Evidence also indicates prevalent misuse of Flexeril. In 2010 there were over 12,000 emergency room visits associated with Flexeril, and in 2016 over 10,000 calls to the Poison Control Centers had involved Flexeril.1
Muscle relaxer abuse can lead to serious dangers such as an increased risk of overdose, which can result in:
- respiratory depression
- cardiac arrest
Alcohol and Muscle Relaxers
Like muscle relaxers, alcohol also depresses the central nervous system. When alcohol is consumed with muscle relaxers the side effects are exacerbated. This can be very dangerous, leading to symptoms like:
- Blurred vision
- Urine retention
- Extreme dizziness
- Extreme drowsiness
- Low blood pressure
- Memory problems
- Liver damage
- Increased risk of overdose
It is recommended to not drive or operate heavy machinery when under the influence of muscle relaxers. It is especially important to avoid drinking, as combining muscle relaxers with alcohol greatly increases your risk of an accident.
Withdrawal and Treatment
Regular use of muscle relaxers causes the brain to become used to its effects. If you attempt to suddenly stop using muscle relaxers you may experience withdrawal symptoms. Depending on the specific drug and how long you have been using it, there are various treatment options available to help you overcome your addiction.

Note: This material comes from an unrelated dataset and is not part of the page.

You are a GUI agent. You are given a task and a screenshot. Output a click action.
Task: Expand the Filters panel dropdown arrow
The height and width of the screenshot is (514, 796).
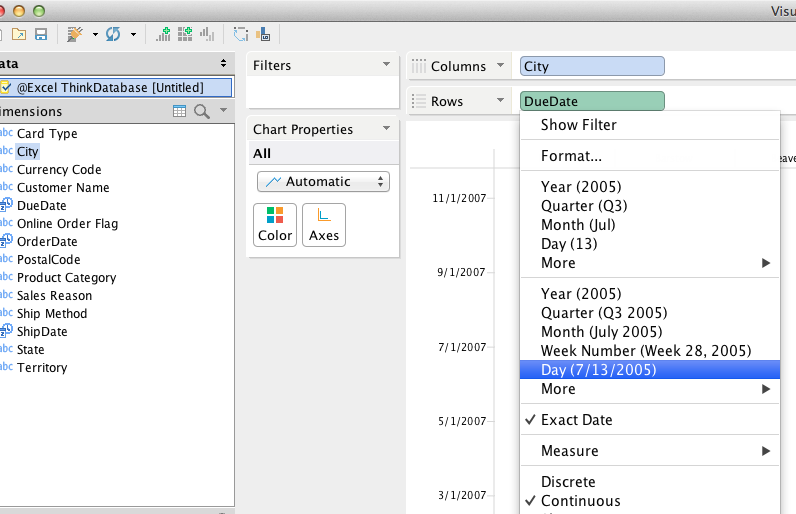pyautogui.click(x=387, y=65)
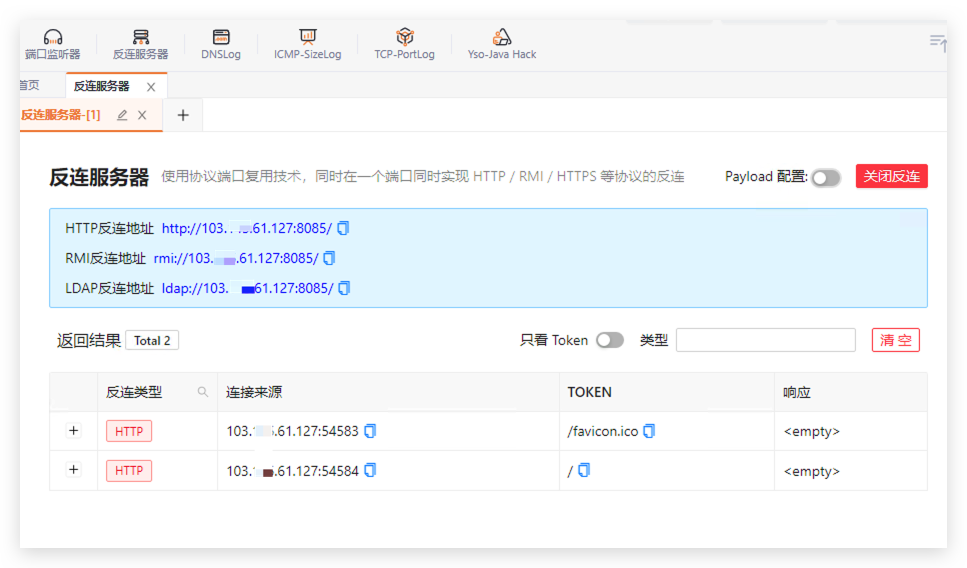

For many people, Flexeril withdrawal causes mild symptoms such as nausea, headache, drowsiness, malaise, and discomfort. Symptoms tend to peak about 2-4 days after you last took the Flexeril, although in some people withdrawal symptoms may last for up to 1-2 weeks. For many people Flexeril detox can be done at home. However, if Flexeril addiction is accompanied by alcohol or opioid abuse the withdrawal symptoms from these other substances can be severe. In these situations, it may be best to undergo professional medical detox.

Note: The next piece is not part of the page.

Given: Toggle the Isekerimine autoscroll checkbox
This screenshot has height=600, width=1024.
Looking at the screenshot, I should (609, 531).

Soma withdrawal is usually more severe and can include symptoms like hallucinations and seizures. For your safety and comfort, it is often best to find an inpatient treatment program that includes a detox program to manage withdrawal symptoms. After detox patients can transition into the actual treatment phase of the program. Some people may not require a supervised detox program and will be able to undergo treatment on an outpatient basis.
Most inpatient and outpatient rehab programs include cognitive behavioral therapy that will help you learn the coping skills needed for long-term recovery.